Ten channels, float32: 5 log-spaced windows (from 1 ms up to max_window_ms) for each of negative/positive (channel names like negative_1.000mspositive_30.000ms). Each channel holds max(1 - age/window) over events within that window — a multi-timescale generalization of tsurf.

Optical flow

stream.optical_flow(window=3)
ecv.optical_flow(stream, window=5)
stream.view("flow")             # by name; also valid for open(repr="flow")
  • window (int, default 3) — half-width of the least-squares neighbourhood (a (2·window+1)² patch); must be at least 1.

Two channels, [flow_x, flow_y], float32, in pixels/ms. Dense Lucas-Kanade on the time surface (the Surface of Active Events): fits one velocity per pixel by least squares, falling back to normal flow along the gradient in the aperture-problem case, and leaving flat, event-free windows at zero. Flow is emitted only at pixels that saw an event, and assumes the stream is sorted ascending by time.

Sparse point set

points = stream.pset()
ecv.pset(stream).numpy()        # [N, 4] float32 array: columns (x, y, t, p)

No parameters. Unlike the frame representations above, pset returns an EventPointSet, not an EventFrame: an [N, 4] array with x/y normalized to [0, 1] by sensor size, t normalized to [0, 1] over the stream’s span, and p as +1/-1. Because it’s sparse rather than a dense [C, H, W] tensor, it isn’t a valid choice for open(repr=...) / reader.with_repr(...) (those require a dense frame per slice).

Connected-component labels

frame = stream.count()
labels = frame.connected_components(connectivity=8)
  • connectivity (int, default 8) — 4 or 8-connectivity for the flood fill.

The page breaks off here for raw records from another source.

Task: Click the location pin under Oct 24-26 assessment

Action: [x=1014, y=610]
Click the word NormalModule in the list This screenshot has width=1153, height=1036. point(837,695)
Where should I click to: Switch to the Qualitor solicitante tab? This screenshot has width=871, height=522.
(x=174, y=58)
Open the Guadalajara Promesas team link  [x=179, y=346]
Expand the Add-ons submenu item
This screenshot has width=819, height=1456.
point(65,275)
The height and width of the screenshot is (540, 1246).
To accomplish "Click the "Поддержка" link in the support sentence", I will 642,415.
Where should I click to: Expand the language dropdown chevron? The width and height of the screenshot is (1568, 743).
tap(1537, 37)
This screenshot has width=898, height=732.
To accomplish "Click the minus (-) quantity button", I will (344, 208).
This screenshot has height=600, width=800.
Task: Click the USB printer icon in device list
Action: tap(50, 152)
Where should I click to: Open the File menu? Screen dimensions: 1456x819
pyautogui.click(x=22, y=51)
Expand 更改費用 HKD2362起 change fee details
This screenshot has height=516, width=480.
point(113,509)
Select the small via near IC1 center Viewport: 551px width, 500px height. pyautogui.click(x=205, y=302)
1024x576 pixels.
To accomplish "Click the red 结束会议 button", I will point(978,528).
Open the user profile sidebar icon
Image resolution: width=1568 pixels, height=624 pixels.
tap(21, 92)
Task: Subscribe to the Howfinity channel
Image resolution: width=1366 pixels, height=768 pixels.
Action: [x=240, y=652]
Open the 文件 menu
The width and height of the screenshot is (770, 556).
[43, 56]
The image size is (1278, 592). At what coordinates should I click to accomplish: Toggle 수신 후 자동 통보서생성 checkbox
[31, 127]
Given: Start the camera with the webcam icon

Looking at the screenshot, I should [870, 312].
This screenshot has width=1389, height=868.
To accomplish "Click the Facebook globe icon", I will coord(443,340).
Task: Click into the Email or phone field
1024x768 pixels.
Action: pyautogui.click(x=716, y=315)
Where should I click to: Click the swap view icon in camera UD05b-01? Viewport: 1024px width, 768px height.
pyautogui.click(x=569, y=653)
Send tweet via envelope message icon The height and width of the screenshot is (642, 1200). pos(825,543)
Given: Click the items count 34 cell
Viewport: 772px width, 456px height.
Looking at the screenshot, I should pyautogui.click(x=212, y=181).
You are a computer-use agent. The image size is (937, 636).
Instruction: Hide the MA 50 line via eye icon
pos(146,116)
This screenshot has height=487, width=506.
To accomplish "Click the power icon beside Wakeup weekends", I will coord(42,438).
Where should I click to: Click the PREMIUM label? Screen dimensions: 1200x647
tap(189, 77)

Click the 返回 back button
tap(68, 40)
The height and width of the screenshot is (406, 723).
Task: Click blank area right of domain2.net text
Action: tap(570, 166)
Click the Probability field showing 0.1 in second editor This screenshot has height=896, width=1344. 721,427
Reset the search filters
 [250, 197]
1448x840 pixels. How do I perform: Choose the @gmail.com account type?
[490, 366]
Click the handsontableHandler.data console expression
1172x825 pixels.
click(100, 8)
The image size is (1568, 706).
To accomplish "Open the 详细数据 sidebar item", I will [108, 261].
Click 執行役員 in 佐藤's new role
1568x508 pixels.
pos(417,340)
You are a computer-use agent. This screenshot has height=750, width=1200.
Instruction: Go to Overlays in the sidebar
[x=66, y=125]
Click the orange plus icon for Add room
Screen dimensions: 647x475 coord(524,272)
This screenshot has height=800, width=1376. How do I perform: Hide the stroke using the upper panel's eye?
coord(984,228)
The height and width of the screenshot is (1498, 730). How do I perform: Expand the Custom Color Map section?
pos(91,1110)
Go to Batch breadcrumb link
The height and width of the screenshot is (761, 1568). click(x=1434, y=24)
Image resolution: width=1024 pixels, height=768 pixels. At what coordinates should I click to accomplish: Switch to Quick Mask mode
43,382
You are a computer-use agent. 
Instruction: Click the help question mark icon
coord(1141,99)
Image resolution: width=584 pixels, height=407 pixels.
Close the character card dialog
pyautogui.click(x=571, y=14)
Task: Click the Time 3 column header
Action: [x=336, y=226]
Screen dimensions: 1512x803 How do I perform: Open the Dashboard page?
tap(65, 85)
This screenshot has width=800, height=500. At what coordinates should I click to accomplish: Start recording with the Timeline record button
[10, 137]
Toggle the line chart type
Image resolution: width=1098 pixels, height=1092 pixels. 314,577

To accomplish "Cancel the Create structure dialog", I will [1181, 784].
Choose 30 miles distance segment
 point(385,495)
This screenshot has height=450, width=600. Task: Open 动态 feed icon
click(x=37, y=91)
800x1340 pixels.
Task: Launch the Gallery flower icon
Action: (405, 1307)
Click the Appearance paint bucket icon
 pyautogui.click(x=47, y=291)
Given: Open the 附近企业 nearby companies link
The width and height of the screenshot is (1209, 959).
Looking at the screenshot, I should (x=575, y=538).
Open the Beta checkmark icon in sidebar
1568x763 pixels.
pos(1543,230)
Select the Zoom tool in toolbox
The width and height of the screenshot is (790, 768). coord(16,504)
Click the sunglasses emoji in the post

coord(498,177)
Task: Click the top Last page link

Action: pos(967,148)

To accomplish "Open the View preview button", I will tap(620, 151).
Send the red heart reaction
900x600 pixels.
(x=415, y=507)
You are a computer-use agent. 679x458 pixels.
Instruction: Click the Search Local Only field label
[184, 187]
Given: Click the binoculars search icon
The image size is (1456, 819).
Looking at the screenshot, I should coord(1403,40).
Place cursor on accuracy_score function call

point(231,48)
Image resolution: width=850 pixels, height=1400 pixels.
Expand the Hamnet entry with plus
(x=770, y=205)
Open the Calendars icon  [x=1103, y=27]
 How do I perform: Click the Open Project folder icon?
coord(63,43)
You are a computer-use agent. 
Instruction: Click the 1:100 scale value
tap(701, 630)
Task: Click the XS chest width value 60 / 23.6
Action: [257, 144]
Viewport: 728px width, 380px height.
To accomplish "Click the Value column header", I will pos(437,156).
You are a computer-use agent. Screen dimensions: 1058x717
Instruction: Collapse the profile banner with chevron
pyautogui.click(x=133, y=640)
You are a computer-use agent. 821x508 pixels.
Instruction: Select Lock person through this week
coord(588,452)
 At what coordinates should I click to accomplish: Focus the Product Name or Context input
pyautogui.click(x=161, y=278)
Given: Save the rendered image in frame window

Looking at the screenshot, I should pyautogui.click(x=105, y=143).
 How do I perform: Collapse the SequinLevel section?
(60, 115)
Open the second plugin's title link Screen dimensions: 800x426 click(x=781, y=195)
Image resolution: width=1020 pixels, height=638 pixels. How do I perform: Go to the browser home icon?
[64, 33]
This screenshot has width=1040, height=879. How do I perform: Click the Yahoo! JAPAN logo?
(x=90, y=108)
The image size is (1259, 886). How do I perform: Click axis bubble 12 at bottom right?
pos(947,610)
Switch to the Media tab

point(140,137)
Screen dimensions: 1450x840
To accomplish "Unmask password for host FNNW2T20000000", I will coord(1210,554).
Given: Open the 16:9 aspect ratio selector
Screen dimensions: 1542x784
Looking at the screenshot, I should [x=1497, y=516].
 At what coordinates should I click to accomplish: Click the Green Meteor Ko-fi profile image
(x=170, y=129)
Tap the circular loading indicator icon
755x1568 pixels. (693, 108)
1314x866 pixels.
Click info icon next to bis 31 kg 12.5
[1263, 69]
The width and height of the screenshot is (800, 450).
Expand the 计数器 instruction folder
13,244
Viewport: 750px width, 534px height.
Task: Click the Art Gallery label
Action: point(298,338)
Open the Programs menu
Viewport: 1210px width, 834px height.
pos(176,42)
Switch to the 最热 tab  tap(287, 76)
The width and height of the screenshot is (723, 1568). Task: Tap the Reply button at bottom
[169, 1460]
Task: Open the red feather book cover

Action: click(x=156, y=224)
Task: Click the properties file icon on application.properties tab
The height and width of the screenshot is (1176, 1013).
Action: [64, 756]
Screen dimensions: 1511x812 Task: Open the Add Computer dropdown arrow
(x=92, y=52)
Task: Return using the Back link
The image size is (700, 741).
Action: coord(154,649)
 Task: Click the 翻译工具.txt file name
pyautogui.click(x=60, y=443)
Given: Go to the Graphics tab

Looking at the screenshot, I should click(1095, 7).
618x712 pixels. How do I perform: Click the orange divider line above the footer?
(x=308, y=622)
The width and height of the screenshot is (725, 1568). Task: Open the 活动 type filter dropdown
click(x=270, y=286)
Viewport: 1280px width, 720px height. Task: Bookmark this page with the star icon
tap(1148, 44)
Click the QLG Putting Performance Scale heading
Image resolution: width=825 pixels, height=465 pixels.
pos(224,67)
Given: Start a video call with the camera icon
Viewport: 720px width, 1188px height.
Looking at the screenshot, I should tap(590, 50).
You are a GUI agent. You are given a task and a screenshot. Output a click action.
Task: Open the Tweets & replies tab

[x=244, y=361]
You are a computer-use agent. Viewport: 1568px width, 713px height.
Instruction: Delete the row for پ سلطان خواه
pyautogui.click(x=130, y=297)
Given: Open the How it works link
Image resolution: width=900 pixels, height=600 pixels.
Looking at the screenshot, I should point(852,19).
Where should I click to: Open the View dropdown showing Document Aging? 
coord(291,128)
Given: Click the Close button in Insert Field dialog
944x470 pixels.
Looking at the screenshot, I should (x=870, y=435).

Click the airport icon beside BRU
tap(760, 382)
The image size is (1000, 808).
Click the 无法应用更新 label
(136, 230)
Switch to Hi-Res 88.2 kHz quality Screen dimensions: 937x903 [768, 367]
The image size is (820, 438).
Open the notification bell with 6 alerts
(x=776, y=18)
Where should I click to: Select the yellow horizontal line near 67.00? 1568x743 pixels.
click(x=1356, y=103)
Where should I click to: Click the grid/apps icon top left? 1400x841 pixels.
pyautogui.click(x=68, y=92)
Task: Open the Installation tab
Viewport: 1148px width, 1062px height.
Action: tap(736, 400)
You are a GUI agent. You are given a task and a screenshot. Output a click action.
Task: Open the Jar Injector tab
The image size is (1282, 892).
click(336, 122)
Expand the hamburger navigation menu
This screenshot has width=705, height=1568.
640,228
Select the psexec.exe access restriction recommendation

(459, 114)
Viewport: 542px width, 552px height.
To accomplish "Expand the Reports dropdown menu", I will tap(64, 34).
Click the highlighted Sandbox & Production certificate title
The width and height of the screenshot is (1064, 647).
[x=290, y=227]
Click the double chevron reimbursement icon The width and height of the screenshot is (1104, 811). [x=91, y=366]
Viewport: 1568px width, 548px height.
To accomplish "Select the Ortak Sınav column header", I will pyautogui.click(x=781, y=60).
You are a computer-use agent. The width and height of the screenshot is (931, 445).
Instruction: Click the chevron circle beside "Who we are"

Single channel, uint64. This is a post-processing step on an existing EventFrame (typically a binary or count image), not a representation generated directly from a stream: any non-zero pixel (across all channels) is foreground, and each maximal connected blob gets a distinct label 1..k, with background 0.

By name

A representation can be picked by string anywhere a name is accepted: flatten(), view(), open(..., repr=...), and reader.with_repr(...). The name is one of "polarity", "binary", "count", "voxel", "tsurf", "atsurf", "tencode", "mcts", or "flow".

flatten, view, and open(repr=...) render the representation with its default parameters — they don’t accept a representation’s own parameters (bins, tau_ms, window_ms, max_window_ms, window), so stream.flatten("voxel", bins=5) is a TypeError. The one exception is normalize, which is an argument of flatten/view themselves, so stream.flatten("count", normalize=True) does work (and each representation keeps its own normalize default when the argument is omitted — False for count, True for polarity). To override the other parameters by name, use reader.with_repr(name, **opts), which returns a new dataset reader:

# defaults, by name:
stream.flatten("voxel")                                  # == stream.voxel()  (bins=9)
reader = ecv.open("huge.hdf5", dt_ms=30, repr="mcts")    # mcts, default max_window_ms=30

# parameters by name — only with_repr forwards them:
reader = ecv.open("huge.hdf5", dt_ms=30).with_repr("voxel", bins=5)
array = reader[0]                                        # [5, H, W] voxel for frame 0
frame = reader.slice(7).flatten("mcts")                  # name form on a stream → EventFrame

"pset" and "labels" are not valid names here — pset is sparse (see above), and labels is generated from a frame, not a stream.